Poi la storia diventa seria e Snoopy cede il testimone alla J. Geils Blues Band.

Arriva Peter Wolf e John Warren gli cede il microfono.

Arriva Seth Justman che introduce le tastiere in organico.

Ecco, sono loro i capibanda, Peter e Seth. È loro la firma in calce a (quasi) tutti i pezzi della banda. E quando Peter abbandona il gruppo, causa le solite incomprensioni artistiche, il gruppo finisce. O comunque diventa un'altra storia, di certo meno appassionante.

Ma prima c'è da dire che dalla ragione sociale è sparito il blues ed è rimasta la sola J. Geils Band. Che è pronta a decollare, come e meglio del Sopwith Camel di Snoopy.

È il 1968.

La seconda questione da chiarire è che, a quei tempi, il modo migliore di apprezzare la J. Geils Band era andare ad un loro concerto.

All'epoca io avevo due anni e i miei genitori non mi permettevano di andare ai concerti – a nessun concerto, tanto meno a quelli della J. Geils Band – perché c'erano i capelloni e girava troppa droga. Quindi, ho rimediato ascoltando dischi e guardando video. Ma non ancora oggi non so se, ai concerti della J. Geils Band, si corresse il pericolo di imbattersi in cattive compagnie e sostanze proibite.

La terza questione da chiarire è che con i capelloni – gli hippies come li chiamavano a Boston – quelli della J. Geils Band avevano poco o niente da spartire. Erano sì capelloni, ma allo stesso modo in cui lo erano i Lynyrd Skynyrd oppure Bob Seeger, teppisti delle acconciature e delle maniere.
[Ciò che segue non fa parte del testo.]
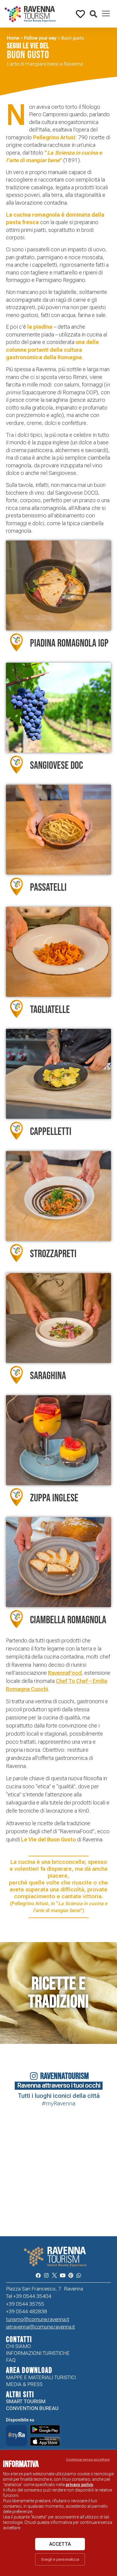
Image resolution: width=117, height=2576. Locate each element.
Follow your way (40, 38)
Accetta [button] (60, 2544)
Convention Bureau (32, 2408)
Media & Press (24, 2384)
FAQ (11, 2360)
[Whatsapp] (79, 2275)
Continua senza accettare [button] (88, 2459)
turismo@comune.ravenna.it (37, 2319)
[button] (93, 14)
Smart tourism (26, 2401)
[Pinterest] (71, 2275)
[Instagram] (46, 2275)
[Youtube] (62, 2275)
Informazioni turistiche (38, 2353)
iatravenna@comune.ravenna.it (40, 2327)
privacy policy (79, 2484)
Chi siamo (18, 2346)
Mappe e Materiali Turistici (41, 2377)
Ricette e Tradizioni (58, 1993)
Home (13, 38)
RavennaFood (65, 1673)
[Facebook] (38, 2275)
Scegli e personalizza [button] (60, 2559)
Teppisti allo stesso modo dei Rolling Stones e con i capelli più lunghi ed arruffati rispetto a Jagger e soci e forse è per questo che nessuno di loro è stato insignito del titolo di baronetto. Però, ancora oggi, ai pochi che ancora si prendono la briga di chiedere chi fossero quelli della J. Geils Band, questa è la risposta ricorrente: «I Rolling Stones statunitensi». Infatti, aprirono diversi concerti per i Rolling Stones. Ma aprirono anche per Emerson, Lake & Palmer e per i Black Sabbath. Insomma, suonavano la loro musica, incuranti del pubblico che si trovavano di fronte, a loro rischio e pericolo. E sopravvivevano ad ogni battaglia, sempre.

La quarta questione da chiarire è che la J. Geils Band, se dal vivo faceva fuoco e fiamme, anche in studio era in grado di arroventare l'atmosfera. I primi tre album – l'omonimo del 1970, «The Morning After» del 1971 e «Bloodshot» del 1973 – sono una prova quanto mai convincente dello sbarramento di suono che la J. Geils Band sapeva riversare su vinile.

Tre album ugualmente meritevoli e, per chi ama il genere, da avere. Presto detto quale sia il genere nel quale si cimentava in origine la J. Geils Band, dal blues al rock, dal soul al funky. Musica nerissima suonata da bianchi, ma nessuno aveva da ridire.

La mia preferenza va a «The Morning After», dove fanno gagliarda mostra di sé due tra i più travolgenti brani della banda – «I Don't Need You No More» e «Looking for a Love» – ma anche la sarabanda strumentale «Whammer Jammer», dove spadroneggia l'armonicista Magic Dick, e la ballatona soul «Cry One More Time» che da lì a breve verrà ripresa da Gram Parson nel suo album «Grevious Angel».

La quinta ed ultima questione da chiarire è che – conosciuti gli uni e gli altri – se preferite finire all'inferno con un cd degli Aerosmith nella ventiquattrore ed uno spritz nella destra, io me ne vado verso il mio, di inferno, coi vinili della J. Geils Band sottobraccio ed una birra ghiacciata in mano.